Dancer in the Dark (Lars von Trier, 2000) opens with an overture – four minutes of darkened screen filled with grand orchestral sounds written by the film’s central actor and composer, Björk. This operatic beginning introduces Lars von Trier’s distinctive and divisive foray into the genre of film musicals and sets the tone for the tragic peaks of opera to follow, heights which few film musicals have attained. A solitary heroine with a tragic secret. Unrequited loves. Horrific deaths. Heart-rending music. And none of the joyful releases of the Hollywood studio musicals which defined the genre.

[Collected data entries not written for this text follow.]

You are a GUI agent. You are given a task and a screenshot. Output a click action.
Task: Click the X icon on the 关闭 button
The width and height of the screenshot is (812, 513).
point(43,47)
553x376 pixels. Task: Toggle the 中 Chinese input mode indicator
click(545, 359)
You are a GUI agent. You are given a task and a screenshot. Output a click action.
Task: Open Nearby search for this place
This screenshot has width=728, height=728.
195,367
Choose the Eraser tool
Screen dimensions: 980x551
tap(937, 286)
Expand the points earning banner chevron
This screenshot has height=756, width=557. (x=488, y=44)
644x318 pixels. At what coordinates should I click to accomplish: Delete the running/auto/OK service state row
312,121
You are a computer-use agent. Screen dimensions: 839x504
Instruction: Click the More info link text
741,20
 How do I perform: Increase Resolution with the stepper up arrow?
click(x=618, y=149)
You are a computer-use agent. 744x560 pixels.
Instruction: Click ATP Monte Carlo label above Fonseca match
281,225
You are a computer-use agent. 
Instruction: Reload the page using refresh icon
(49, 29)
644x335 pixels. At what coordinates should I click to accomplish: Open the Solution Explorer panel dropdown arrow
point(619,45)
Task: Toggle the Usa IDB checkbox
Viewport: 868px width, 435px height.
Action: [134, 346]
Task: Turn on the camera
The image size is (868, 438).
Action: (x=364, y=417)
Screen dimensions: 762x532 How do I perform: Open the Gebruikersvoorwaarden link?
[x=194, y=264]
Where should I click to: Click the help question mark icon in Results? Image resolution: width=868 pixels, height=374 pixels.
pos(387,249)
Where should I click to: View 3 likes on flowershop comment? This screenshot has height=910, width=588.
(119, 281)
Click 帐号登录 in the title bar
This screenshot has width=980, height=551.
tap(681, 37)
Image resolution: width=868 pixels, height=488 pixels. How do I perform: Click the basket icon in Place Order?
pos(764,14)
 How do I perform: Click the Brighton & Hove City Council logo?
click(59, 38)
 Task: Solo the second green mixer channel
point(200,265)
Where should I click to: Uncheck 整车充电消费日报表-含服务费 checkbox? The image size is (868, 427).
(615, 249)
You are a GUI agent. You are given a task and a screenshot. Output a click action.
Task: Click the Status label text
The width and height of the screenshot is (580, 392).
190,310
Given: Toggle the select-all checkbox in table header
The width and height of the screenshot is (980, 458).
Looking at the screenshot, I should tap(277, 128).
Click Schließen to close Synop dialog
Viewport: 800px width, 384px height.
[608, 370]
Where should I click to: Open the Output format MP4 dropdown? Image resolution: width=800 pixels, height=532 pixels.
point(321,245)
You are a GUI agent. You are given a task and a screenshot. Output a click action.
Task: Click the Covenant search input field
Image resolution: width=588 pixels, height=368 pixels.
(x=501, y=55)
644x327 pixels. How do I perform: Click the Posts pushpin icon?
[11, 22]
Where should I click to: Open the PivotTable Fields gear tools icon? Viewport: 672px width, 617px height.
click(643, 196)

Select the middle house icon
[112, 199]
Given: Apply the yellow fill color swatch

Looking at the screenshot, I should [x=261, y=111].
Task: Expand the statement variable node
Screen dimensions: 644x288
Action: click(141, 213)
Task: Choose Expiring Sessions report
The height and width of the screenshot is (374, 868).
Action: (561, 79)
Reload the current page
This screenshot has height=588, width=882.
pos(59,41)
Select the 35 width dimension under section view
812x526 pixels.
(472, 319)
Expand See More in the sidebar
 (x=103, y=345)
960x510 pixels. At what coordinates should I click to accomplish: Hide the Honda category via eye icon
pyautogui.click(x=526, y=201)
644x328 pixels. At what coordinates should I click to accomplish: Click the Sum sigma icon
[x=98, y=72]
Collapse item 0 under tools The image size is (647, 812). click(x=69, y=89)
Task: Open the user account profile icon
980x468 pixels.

Dancer in the Dark, von Trier’s Palm d’Or winning follow-up to his dogme experimentation, forms the final instalment of what the filmmaker calls his “Golden Heart” trilogy. The trilogy, initiated with the extraordinary Breaking the Waves (1996) and followed by Dogme 1: Idioterne (The Idiots, 1998), is loosely based on a story that von Trier recalls from his childhood about a young girl whose generosity and goodness is ‘punished’ with great suffering. Each film forms an intricate study of a woman with a ‘golden heart’ immersed in circumstances that give rise to grave self-sacrifice resembling a modern-day martyrdom. This final part of the loose trilogy connects with certain thematic elements of the preceding films but Dancer in the Dark, like Breaking the Waves and Idioterne, is not necessarily strengthened by the comparison. Instead, it stands alone as a singular and confoundingly brilliant film that, like much of the recent output of von Trier, has already given rise to extreme reactions.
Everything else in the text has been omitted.